7.2 cilly.asm Options
All of the options that start with -- and are not understood by
cilly are passed on to cilly.asm. cilly also passes along to
cilly.asm flags such as --MSVC that both need to know
about. The following options are supported:
General Options:
-
--version output version information and exit
- --verbose Print lots of random stuff. This is passed on from cilly
- --warnall Show all warnings.
- --debug=xxx turns on debugging flag xxx
- --nodebug=xxx turns off debugging flag xxx
- --flush Flush the output streams often (aids debugging).
- --check Run a consistency check over the CIL after every operation.
- --nocheck turns off consistency checking of CIL.
- --noPrintLn Don't output #line directives in the output.
- --commPrintLn Print #line directives in the output, but
put them in comments.
- --log=xxx Set the name of the log file. By default stderr is used
- --MSVC Enable MSVC compatibility. Default is GNU.
- --ignore-merge-conflicts ignore merging conflicts.
- --extrafiles=filename: the name of a file that contains
a list of additional files to process, separated by whitespace.

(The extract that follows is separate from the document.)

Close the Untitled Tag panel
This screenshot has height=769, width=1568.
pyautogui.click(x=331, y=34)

- --stats Print statistics about the running time of the
parser, conversion to CIL, etc. Also prints memory-usage
statistics. You can time parts of your own code as well. Calling
(Stats.time “label” func arg) will evaluate (func arg)
and remember how long this takes. If you call Stats.time
repeatedly with the same label, CIL will report the aggregate
time.
If available, CIL uses the x86 performance counters for these
stats. This is very precise, but results in “wall-clock time.”

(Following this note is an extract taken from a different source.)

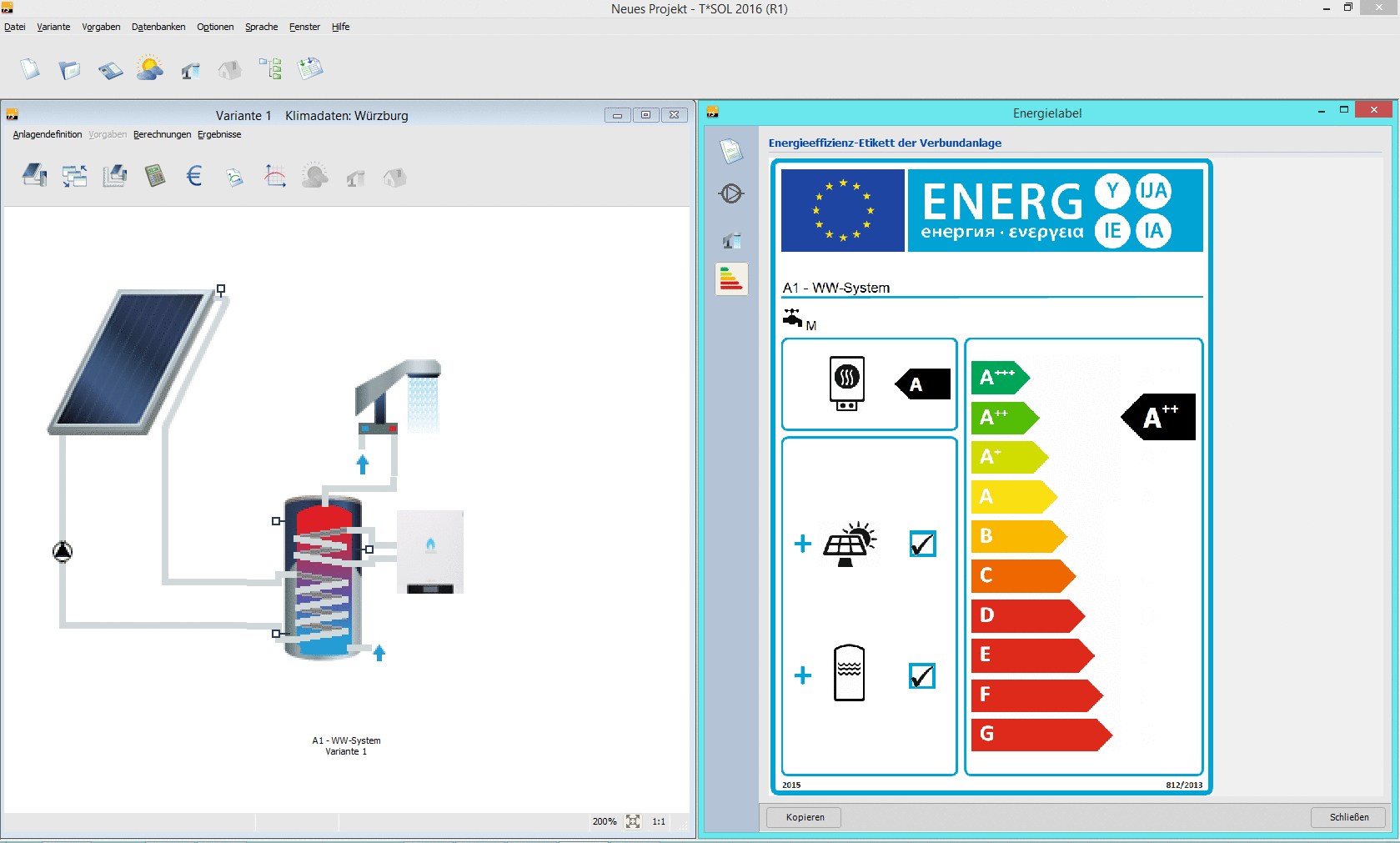Open Berechnungen in the variant window
This screenshot has width=1400, height=843.
click(x=162, y=134)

To report only user-mode time, find the call to Stats.reset in
main.ml, and change it to Stats.reset false.
Lowering Options
- --noLowerConstants do not lower constant expressions.
- --noInsertImplicitCasts do not insert implicit casts.

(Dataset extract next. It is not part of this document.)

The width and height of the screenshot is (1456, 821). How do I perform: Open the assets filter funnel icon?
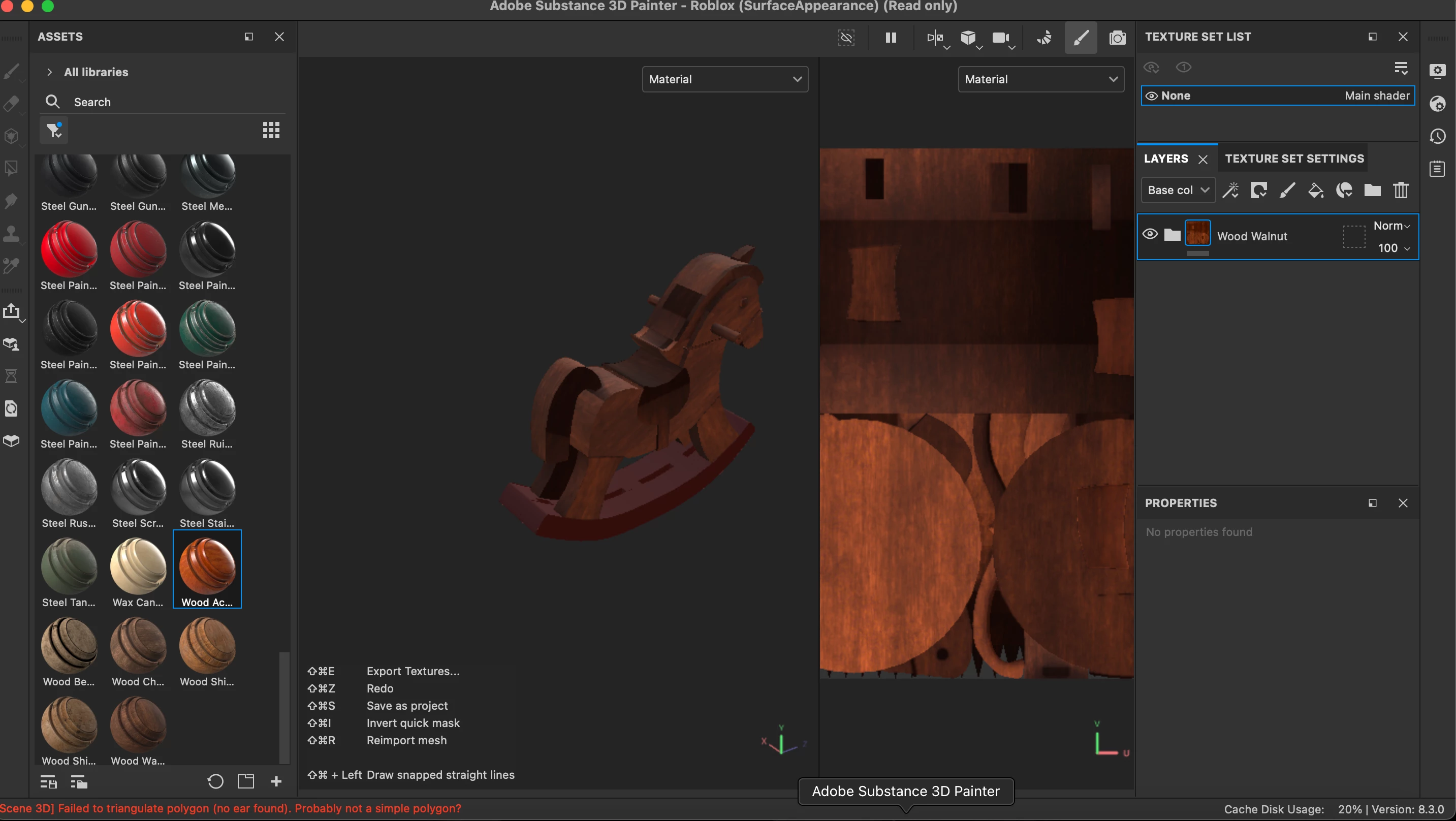click(x=54, y=131)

- --forceRLArgEval Forces right to left evaluation of function arguments.
- --disallowDuplication Prevent small chunks of code from being duplicated.
- --keepunused Do not remove the unused variables and types.
- --rmUnusedInlines Delete any unused inline functions. This is the default in MSVC mode.
Output Options:
- --printCilAsIs Do not try to simplify the CIL when
printing. Without this flag, CIL will attempt to produce prettier
output by e.g. changing while(1) into more meaningful loops.
- --noWrap do not wrap long lines when printing
- --out=xxx the name of the output CIL file. cilly
sets this for you.
- --mergedout=xxx specify the name of the merged file
- --cabsonly=xxx CABS output file name
Selected features. See Section 8 for more information.
- --dologcalls. Insert code in the processed source to print the name of
functions as are called. Implemented in src/ext/logcalls.ml.
- --dologwrites. Insert code in the processed source to print the
address of all memory writes. Implemented in src/ext/logwrites.ml.
- --dooneRet. Make each function have at most one 'return'.
Implemented in src/ext/oneret.ml.
- --dostackGuard. Instrument function calls and returns to
maintain a separate stack for return addresses. Implemeted in
src/ext/heapify.ml.
- --domakeCFG. Make the program look more like a CFG. Implemented
in src/cil.ml.
- --dopartial. Do interprocedural partial evaluation and
constant folding. Implemented in src/ext/partial.ml.
- --dosimpleMem. Simplify all memory expressions. Implemented in
src/ext/simplemem.ml.
For an up-to-date list of available options, run cilly.asm --help.